Plan-Validated
Agent Execution

Self-checking AI agents with organization policy enforcement

Architecture Overview — April 2026

Works with Claude Code, GitHub Copilot, and Cursor

The Problem

AI coding assistants operate with unrestricted access to your codebase.

No boundaries
Can read any file — including .env, credentials, secrets
No oversight
Can run any command — curl, ssh, rm -rf, python -c
No audit trail
No record of what the agent did or why
No policy
Organization has no way to enforce rules on agent behavior

The Solution: Plan → Validate → Execute → Verify

AI declares
a plan
Plan is
validated
Each tool call
checked
Outcomes
verified
Everything
logged

A validation server sits between the AI and your code. No client modifications needed.

Architecture

AI Client

Unchanged — Claude Code, Copilot, or Cursor communicates via standard MCP protocol

Validation Server

  • 15 MCP tools (planning + validated proxies)
  • Every call passes through withValidation
  • Five enforcement layers checked in sequence

Enforcement Layers

1. Plan Step Check
Correct tool? Input constraints? Dependencies?
2. Org Policy Check
Tool allowed? Path allowed? Bash command allowed?
3. Permission Check
Within plan's declared read/write paths?
4. Execute
Direct, capability tool, or container sandbox
5. Record Trace
Hash-chained audit entry with timing

Organization Policy

You define the rules. Not the AI.

Manager says:

"Agents can read and write code in src/ and test/. They cannot access credentials, run curl, or open network connections. Limit to 30 steps."

Policy file:

{
  "paths": {
    "allowedWritePatterns": ["./src/**", "./test/**"],
    "deniedPatterns": ["**/.env", "**/secrets/**"]
  },
  "bash": { "mode": "capabilities-only" },
  "deniedTools": ["WebFetch", "WebSearch"],
  "limitCaps": { "maxTotalSteps": 30 }
}

JSON file, checked into your repo, version-controlled, auditable.

What Gets Blocked

Agent attempts Result Why
validated_read(.env) BLOCKED Matches denied pattern **/.env
validated_bash("curl ...") BLOCKED Bash restricted to capabilities-only mode
validated_write(/etc/crontab) BLOCKED Path not in allowed write paths
Calls Read when plan says Edit ABORTED Tool doesn't match plan step
Plan with 100 steps REJECTED Exceeds policy cap of 30
validated_npm("test") ALLOWED Structured tool, no shell injection

Bash: Three Tiers of Defense

Tier 1: Capability Tools

validated_npm, validated_git, validated_node, validated_tsc

spawnSync with array args — no shell, no injection

Tier 2: Policy-Checked Bash

Command parsing, allow/deny lists, regex patterns, network detection

Catches accidental violations

Tier 3: Container Sandbox

Docker with --network=none, read-only filesystem, resource limits

Kernel enforces what string parsing can't

Key insight: python -c "import socket; ..." bypasses string analysis.
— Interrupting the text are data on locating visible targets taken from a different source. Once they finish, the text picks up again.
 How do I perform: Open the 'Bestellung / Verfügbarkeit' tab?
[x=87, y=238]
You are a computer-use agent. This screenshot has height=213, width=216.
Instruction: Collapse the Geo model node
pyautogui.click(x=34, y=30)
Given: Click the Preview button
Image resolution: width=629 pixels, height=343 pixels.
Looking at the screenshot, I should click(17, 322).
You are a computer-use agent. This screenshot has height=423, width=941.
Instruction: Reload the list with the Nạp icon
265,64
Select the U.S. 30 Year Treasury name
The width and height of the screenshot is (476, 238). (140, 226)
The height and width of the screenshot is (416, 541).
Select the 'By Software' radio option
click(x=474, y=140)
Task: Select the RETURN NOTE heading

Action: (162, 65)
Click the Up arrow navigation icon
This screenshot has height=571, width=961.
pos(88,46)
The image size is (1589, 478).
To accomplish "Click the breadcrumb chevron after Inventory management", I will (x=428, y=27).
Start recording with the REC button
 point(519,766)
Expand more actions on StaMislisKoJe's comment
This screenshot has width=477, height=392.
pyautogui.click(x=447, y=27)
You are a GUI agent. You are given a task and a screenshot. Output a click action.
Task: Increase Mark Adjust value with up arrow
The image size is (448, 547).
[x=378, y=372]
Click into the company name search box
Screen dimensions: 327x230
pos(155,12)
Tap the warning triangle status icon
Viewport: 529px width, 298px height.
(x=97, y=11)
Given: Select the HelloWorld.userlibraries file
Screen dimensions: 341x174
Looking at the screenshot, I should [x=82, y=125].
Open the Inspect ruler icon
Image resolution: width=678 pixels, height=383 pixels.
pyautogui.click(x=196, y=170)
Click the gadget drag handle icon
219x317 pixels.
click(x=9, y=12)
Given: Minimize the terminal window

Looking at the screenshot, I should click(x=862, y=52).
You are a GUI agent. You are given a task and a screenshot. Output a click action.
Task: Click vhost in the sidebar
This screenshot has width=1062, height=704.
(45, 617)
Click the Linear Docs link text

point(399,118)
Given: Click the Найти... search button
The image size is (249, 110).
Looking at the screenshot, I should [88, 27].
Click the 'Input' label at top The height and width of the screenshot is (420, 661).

Only the kernel (container) can stop it.

Container Sandbox

Kernel-level enforcement

  • --network=none — all sockets blocked at syscall level
  • --read-only — filesystem immutable
  • --memory=512m — OOM killed if exceeded
  • --pids-limit=100 — fork bomb protection
  • Volumes derived from policy paths automatically

Device access (opt-in)

  • --gpus all for ML training
  • --device /dev/video0 for camera
  • Port publishing from policy: -p 8080:8080
{
  "container": {
    "enabled": true,
    "image": "python:3.12-slim",
    "networkMode": "none",
    "readOnly": true,
    "memoryLimit": "512m",
    "deriveVolumesFromPolicy": true,
    "devices": {
      "gpu": true
    }
  }
}

Tamper-Proof Audit Trail

Every action recorded as a hash-chained entry. Tampering breaks the chain.

Entry 0
Read
hash: a3f2...→
Entry 1
Edit
←a3f2 hash: 7b1e...→
Entry 2
Edit
←7b1e hash: c9d4...→
Verification
chainValid: true
All hashes recomputed ✓

Each entry records:

Step index, tool, input parameters, output (truncated), duration, status, SHA-256 hash

Aggregate metrics: total steps, duration, success/fail counts

Adoption: One Command

npx mcp-plan-validation init --client claude --policy dev
Claude Code
--client claude
.claude/settings.local.json
CLAUDE.md
GitHub Copilot
--client copilot
.vscode/mcp.json
.github/copilot-instructions.md
Cursor
--client cursor
.cursor/mcp.json
.cursorrules

--client all configures all three simultaneously. Policy file is shared.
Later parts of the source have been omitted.